Your Genes are Being Patented

Here’s a disconcerting thought: for the past thirty years, genes have been patentable. And we’re not just talking genetically modified corn – your genes, pretty much as they exist in your body, can and have been patented. The US government reports over three million gene patent applications have been filed so far; over 40,000 patents are held on sections of the human genome, covering roughly 20% of our genes.

Upset? You’re not alone. Critics argue that the patents stifle potential research into disease, keep new treatments off the market, and bring in serious money to Big Pharma – all by exercising property claims that shouldn’t exist. After all, genes aren’t inventions, which are patentable – they’re discoveries, which aren’t. As Luigi Palombi noted recently at the Open Science Summit, “You can’t patent Mount Everest; why can you patent a gene?” Here, we review the history of genetic law, the current state of affairs, and interview David Koepsell, an attorney and author of a recent book on gene patenting, Who Owns You? The Corporate Gold Rush To Patent Your Genes.

The ACLU has been waging a legal war against gene patenting, and some forward progress has been made. A few months back, a major (and unexpected) victory against gene patenting came when a district judge struck down patent claims by Myriad Genetics. Back in 1998, Myriad patented several genes of the BRCA family; mutations along these genes increase susceptibility to breast and ovarian cancer. The patents gave Myriad proprietary rights over diagnostic tests for the mutations – tests they sold for over $3,000 each.

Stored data

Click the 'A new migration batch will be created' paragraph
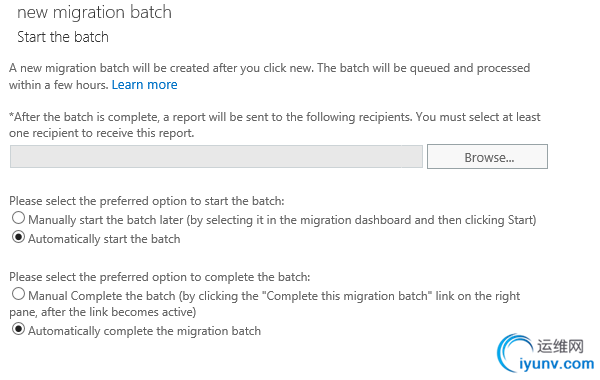This screenshot has height=380, width=600. pos(269,76)
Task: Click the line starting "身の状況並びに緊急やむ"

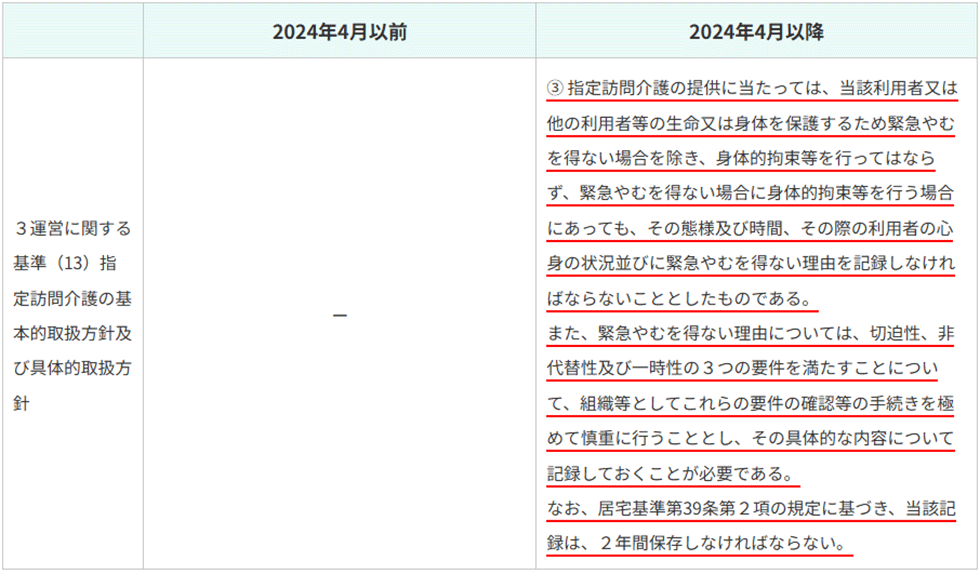Action: tap(751, 263)
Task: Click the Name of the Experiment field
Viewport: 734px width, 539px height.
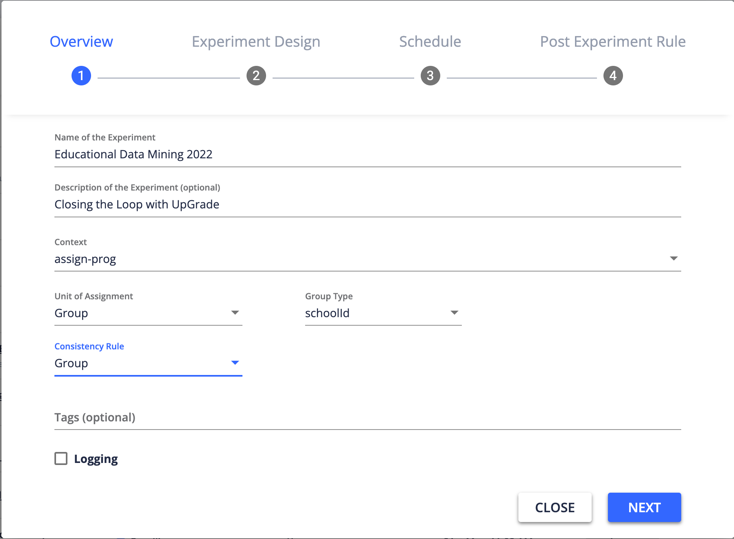Action: tap(367, 155)
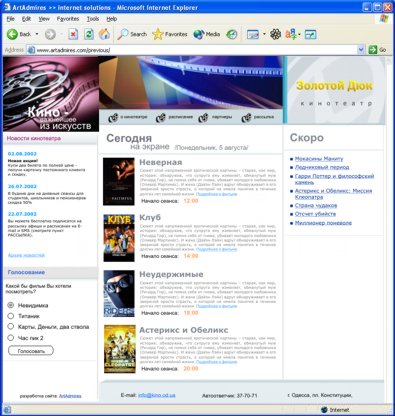This screenshot has width=395, height=416.
Task: Click the Stop page loading icon
Action: (x=73, y=34)
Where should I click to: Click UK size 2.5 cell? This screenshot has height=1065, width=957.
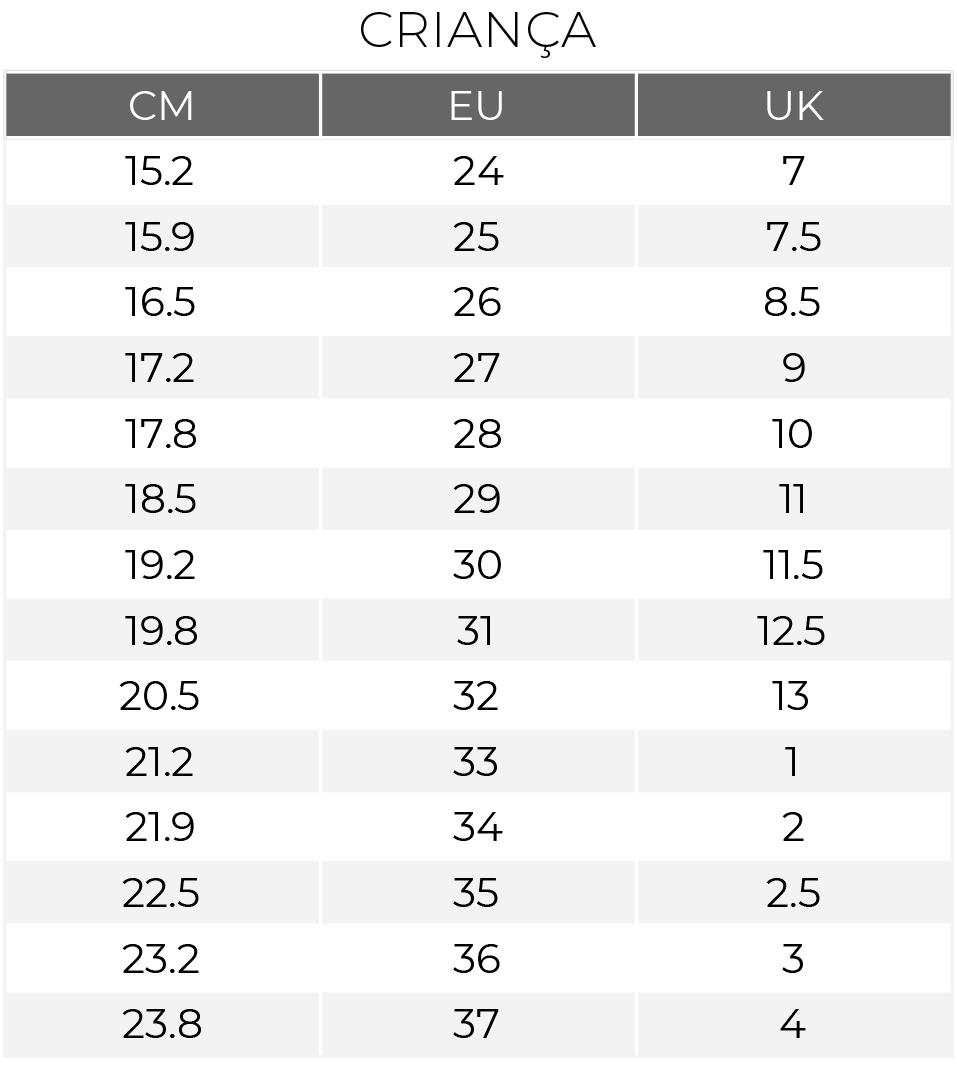794,893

_YOUR TASKS_
- a) Please copy the part of the gene patenting article that begins at the words "Your Genes are" and stops after the words "of our genes.", word for word.
- b) Answer these questions from the gene patenting article:
(i) How many patents are held on sections of the human genome?
(ii) What is the title of David Koepsell's book on gene patenting?
(iii) In what year did Myriad Genetics patent several genes of the BRCA family?
- c) In the gene patenting article, condense the paragraph starting "The ACLU has been waging a legal war" into a short list that keeps its main facts.
Rely on the gene patenting article alone, not the material.

_RESULTS_
- a)
Your Genes are Being Patented

Here’s a disconcerting thought: for the past thirty years, genes have been patentable. And we’re not just talking genetically modified corn – your genes, pretty much as they exist in your body, can and have been patented. The US government reports over three million gene patent applications have been filed so far; over 40,000 patents are held on sections of the human genome, covering roughly 20% of our genes.

- b)
(i) Over 40,000.
(ii) Who Owns You? The Corporate Gold Rush To Patent Your Genes.
(iii) 1998.

- c)
- The ACLU has been fighting gene patenting in court, with some progress.
- A few months back, a district judge struck down Myriad Genetics' patent claims, a major and unexpected victory.
- In 1998 Myriad patented several BRCA genes, whose mutations increase susceptibility to breast and ovarian cancer.
- The patents gave Myriad proprietary rights over diagnostic tests for those mutations, which it sold for over $3,000 each.